_Problem to solve:_ Show each line in the items below that contains the word "height". Letter case must match.

--- Input data ---

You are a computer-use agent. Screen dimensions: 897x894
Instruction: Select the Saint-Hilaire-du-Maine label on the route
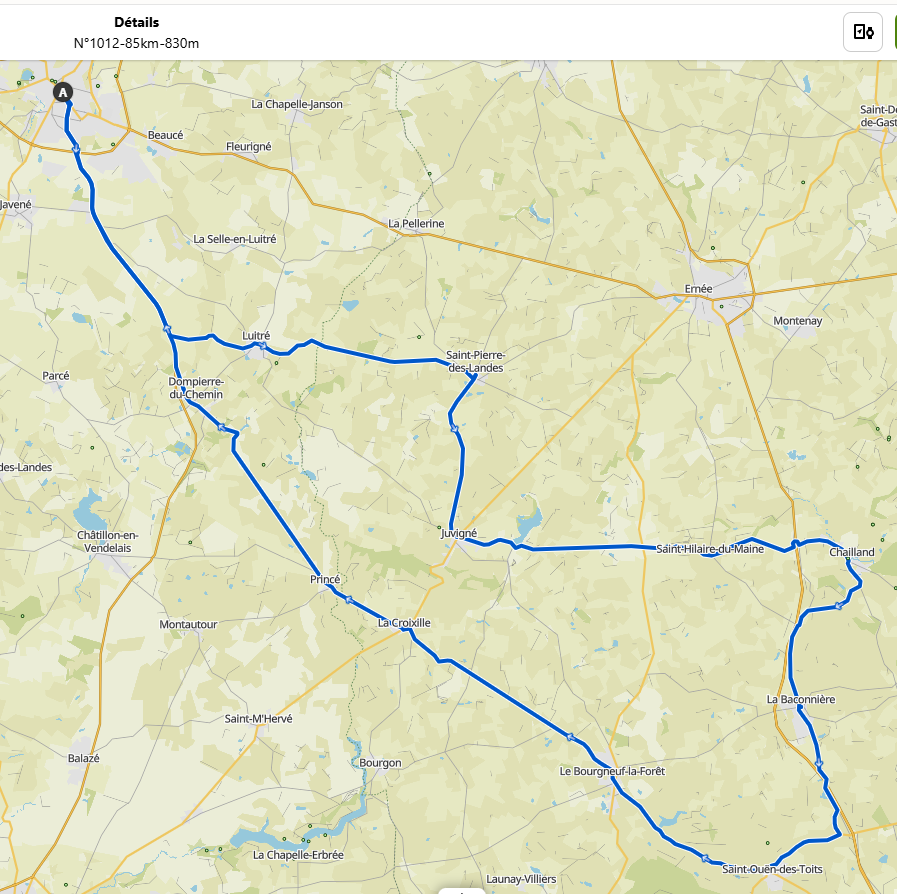point(710,549)

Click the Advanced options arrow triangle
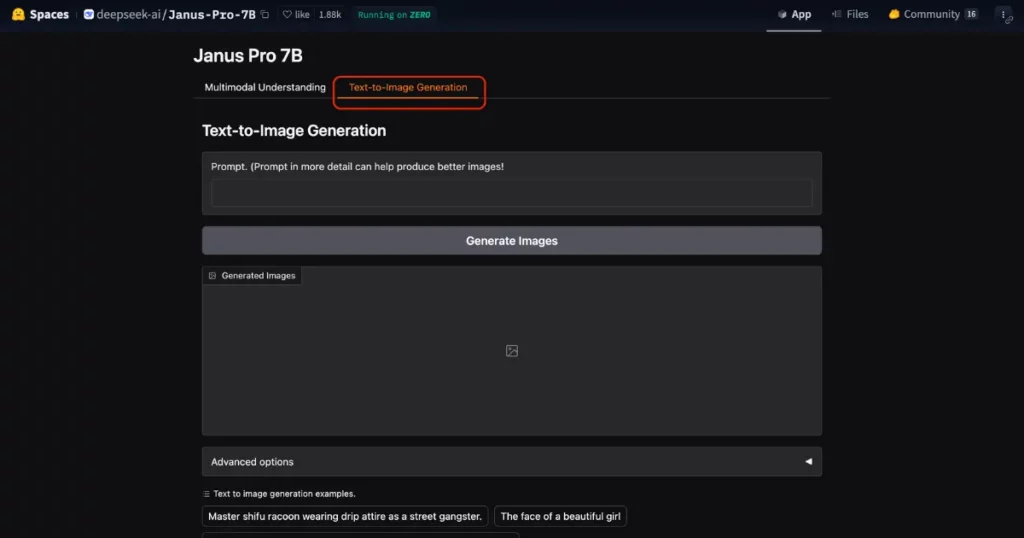click(808, 462)
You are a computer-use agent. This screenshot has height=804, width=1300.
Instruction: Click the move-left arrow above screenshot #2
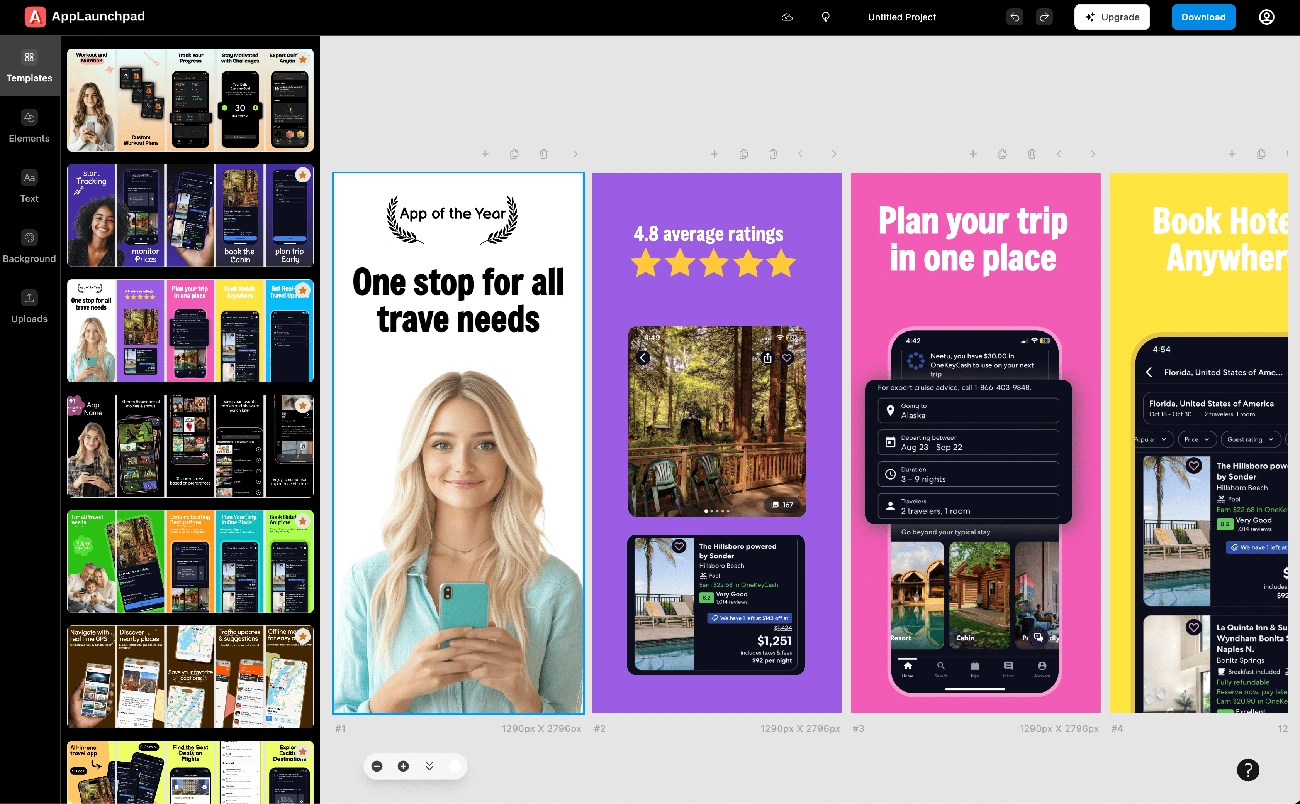[x=804, y=154]

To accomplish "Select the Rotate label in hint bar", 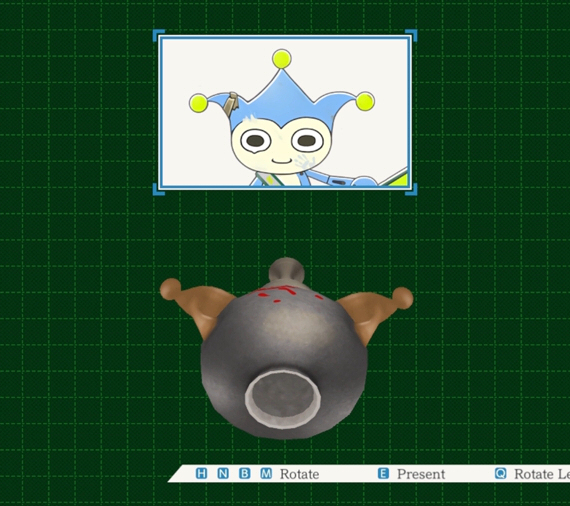I will [x=300, y=474].
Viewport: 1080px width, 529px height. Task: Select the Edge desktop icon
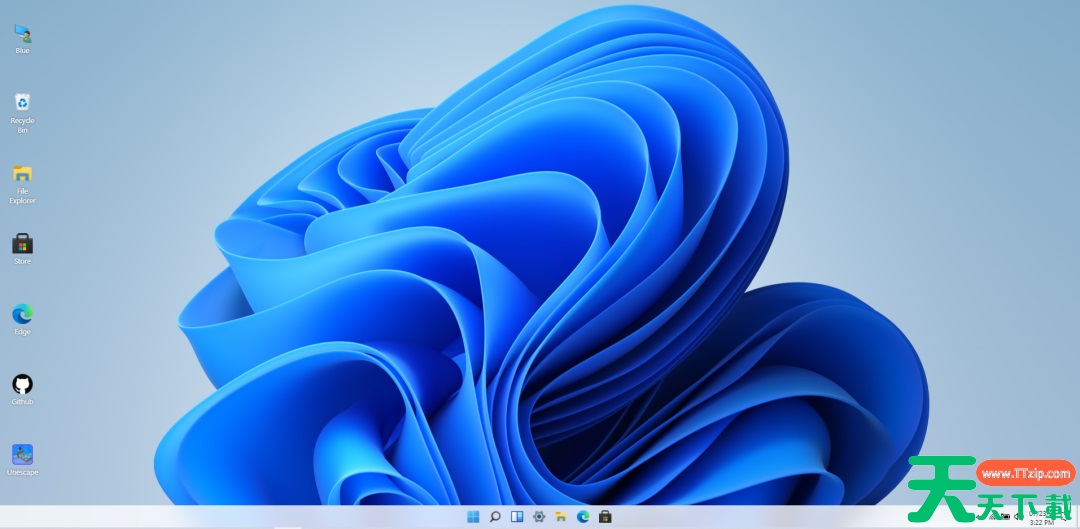point(22,314)
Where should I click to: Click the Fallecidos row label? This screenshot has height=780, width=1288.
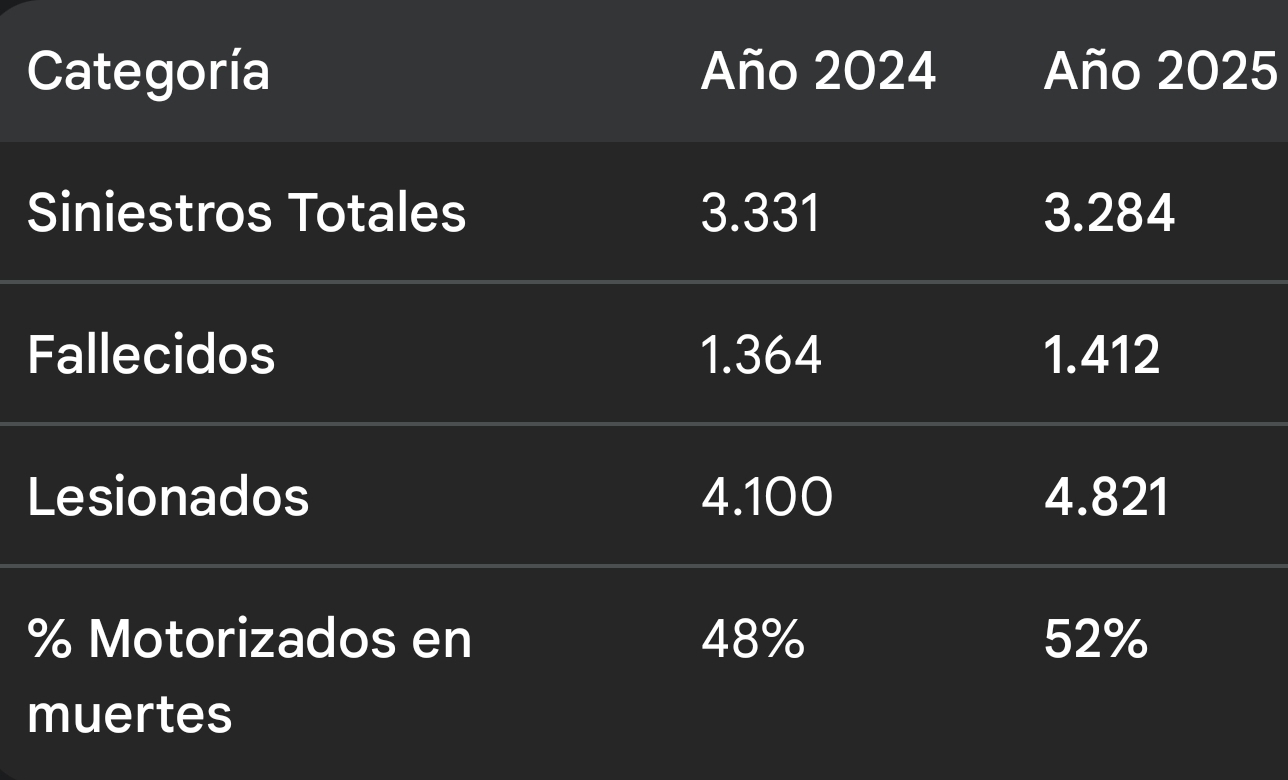point(151,354)
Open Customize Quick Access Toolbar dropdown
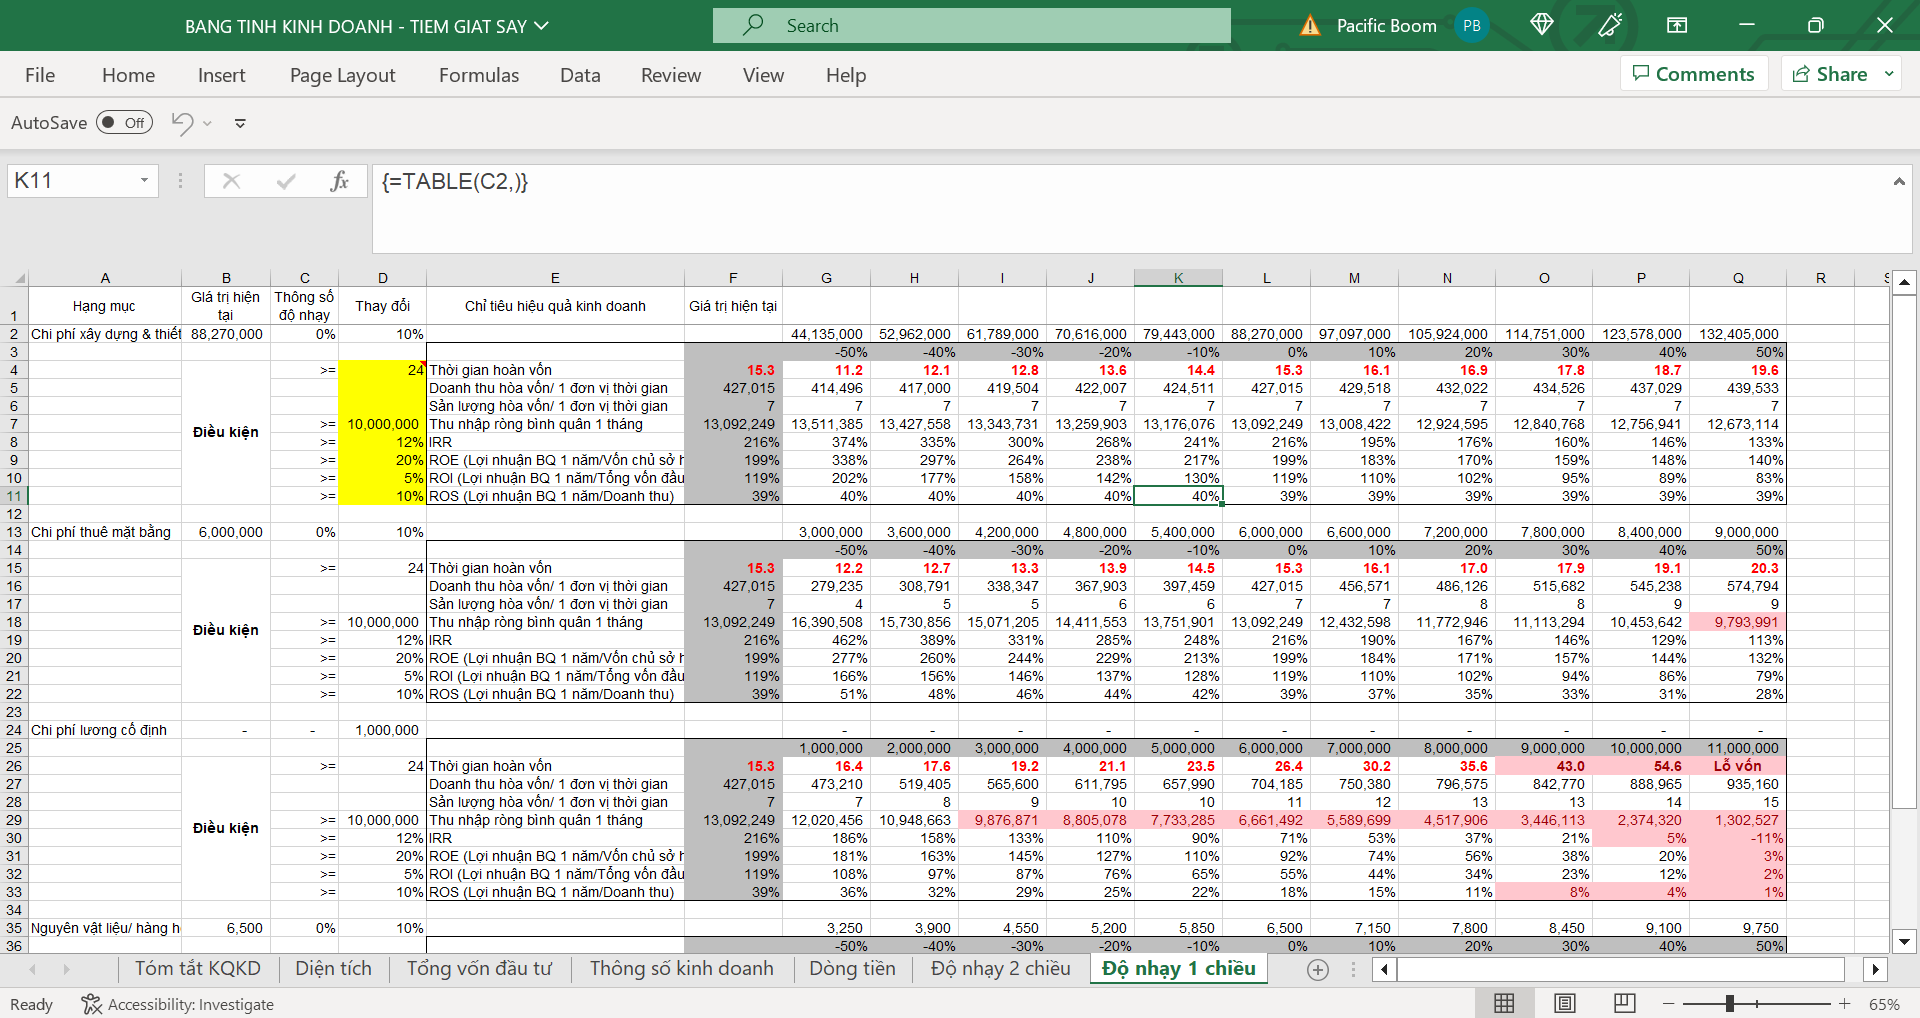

---

_Output for this task:_
You are a computer-use agent. This screenshot has height=804, width=1300.
Viewport: 1080px width, 529px height. Task: Select the Edge desktop icon
Where should I click to: Click the Fallecidos row label? This screenshot has height=780, width=1288.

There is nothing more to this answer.